La dureza de la calle la conoció Hawa Diallo, maliense de 47 años. La crisis pasó por encima a su familia. Cuando el banco pidió al juzgado la ejecución por impago de la hipoteca, solicitaron sin éxito un alquiler social. “Me dijeron que no porque el banco solo quería vender. Estuve 15 días viviendo en la calle, y cada miembro de mi familia en una casa distinta. Estuvimos cuatro años en un piso ocupado”, cuenta mientras friega la entrada del supermercado. Hawa está feliz porque su marido ha podido comprar un piso para ellos y sus cinco hijos. Pero sufre por situaciones cotidianas como la del imán. “Hay que arreglar el problema de los pisos, por favor. Sin un techo no puedes ser feliz”.
Cerca del supermercado, en el barrio con más concentración de inmigrantes de Salt (una ciudad son siempre muchas ciudades), está la oficina de vivienda del municipio, que en el último año y medio ha ayudado a detener, con sus gestiones, unos 160 desahucios. Los carteles avisan de los plazos y requisitos para presentar las ayudas al alquiler. En la sala de espera está Aisha, marroquí de 46 años. Llegó sola de su país con un contrato para trabajar en la pastelería Casa Moner, de Girona. Explica que vivió un tiempo “de ocupa”, en un piso vacío, y que ahora está tramitando un alquiler social en Salt.

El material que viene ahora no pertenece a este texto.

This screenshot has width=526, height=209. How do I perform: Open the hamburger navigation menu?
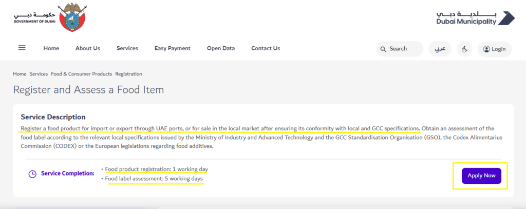tap(22, 48)
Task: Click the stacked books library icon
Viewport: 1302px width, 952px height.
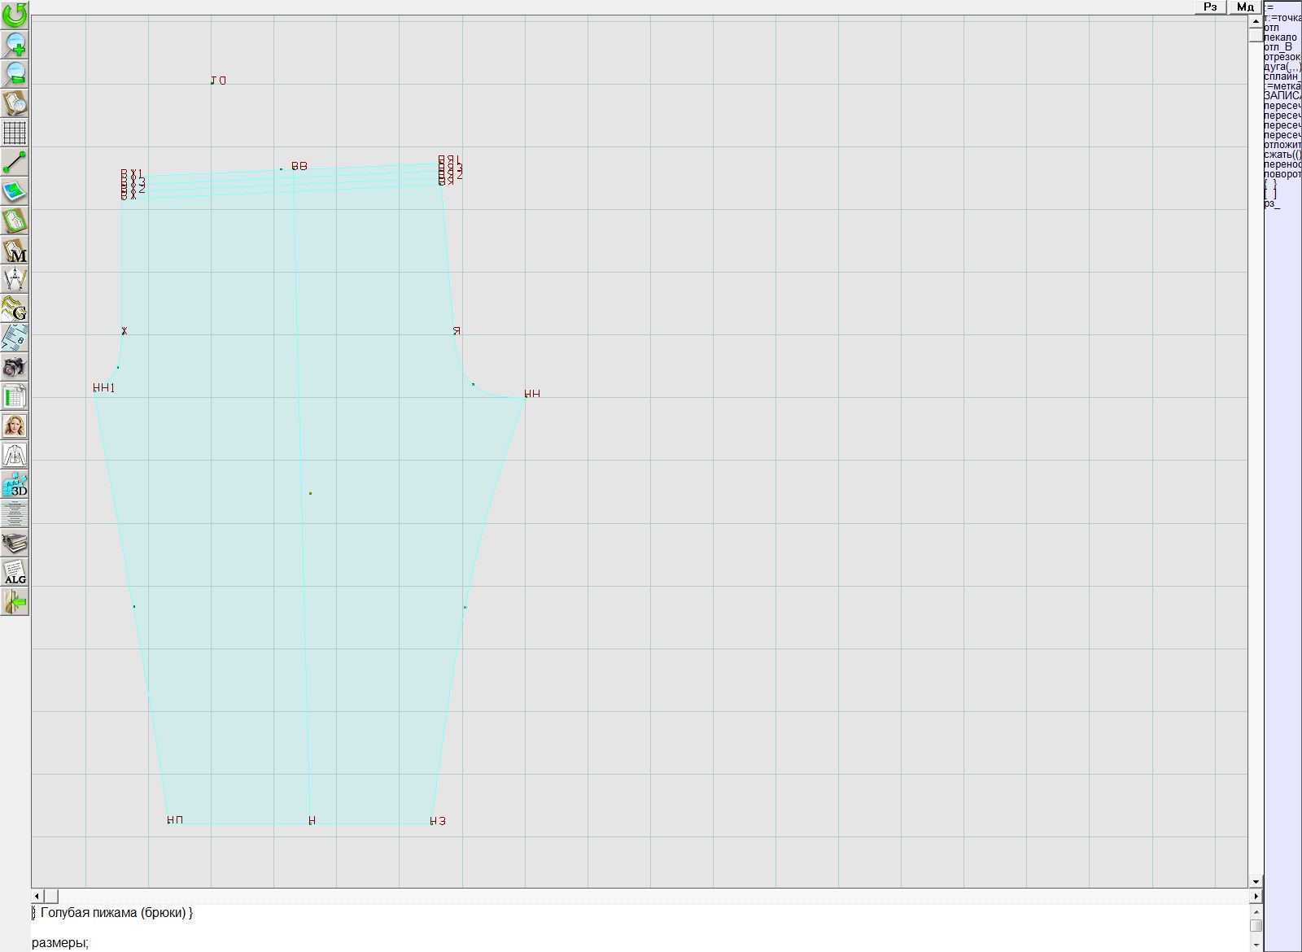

“De propietarios a ocupas”
El municipio ha hecho un esfuerzo para paliar el drama de la vivienda. Un total de 688 personas están inscritas en el registro de vivienda de protección oficial de Salt, que ha apostado por comprar pisos de bancos para reformarlos y sacarlos al mercado de alquiler para personas que los necesitan. Ya hay más de un centenar (el año pasado habilitó 15 pisos). Además, el 10% del parque de vivienda es público, un porcentaje muy superior a la media catalana (del 1,7%). Y aun así, no es suficiente: la demanda supera a la oferta. Las entidades critican que el reglamento para acceder a la bolsa de alquiler penaliza a los extranjeros. “Es más fácil acceder si eres un estudiante que viene de Francia que si eres vecino con NIE [número de identificación de extranjeros]”, denuncia Aliou Diallo, que ha crecido en Salt y es investigador sobre racismo institucional en el Departamento de Derecho Público de la Universitat de Girona.

Aliou, de 28 años, aplaude la compra de vivienda, pero denuncia que la “pobreza endémica” de Salt solo salte a la primera página con ocasión de problemas de orden público. “Es un tema que no interesa porque los afectados son extranjeros, algunos sin papeles, y no tienen derecho a voto”. El investigador pone palabras a la sensación, en la calle, de que las sucesivas crisis económicas —la financiera de 2008, pero también las provocadas por la covid o la inflación— han ido rompiendo las expectativas de cientos de extranjeros en Salt. “Llegaron hace más de 20 años, en un momento de bonanza económica, con la idea de hacer dinero y regresar. Era fácil acceder a un trabajo y a una hipoteca. Pero luego vieron cómo su proyecto de vida, aquí y allí, quedaba frustrado. Muchos han pasado de propietarios a ocupas”. Los jóvenes que pueden, se van. “La mitad de mis compañeros de Salt en la ESO están en otros países de Europa”, dice el investigador, que no se pregunta por qué ha estallado el malestar en Salt, sino “por qué ha tardado tanto en pasar”.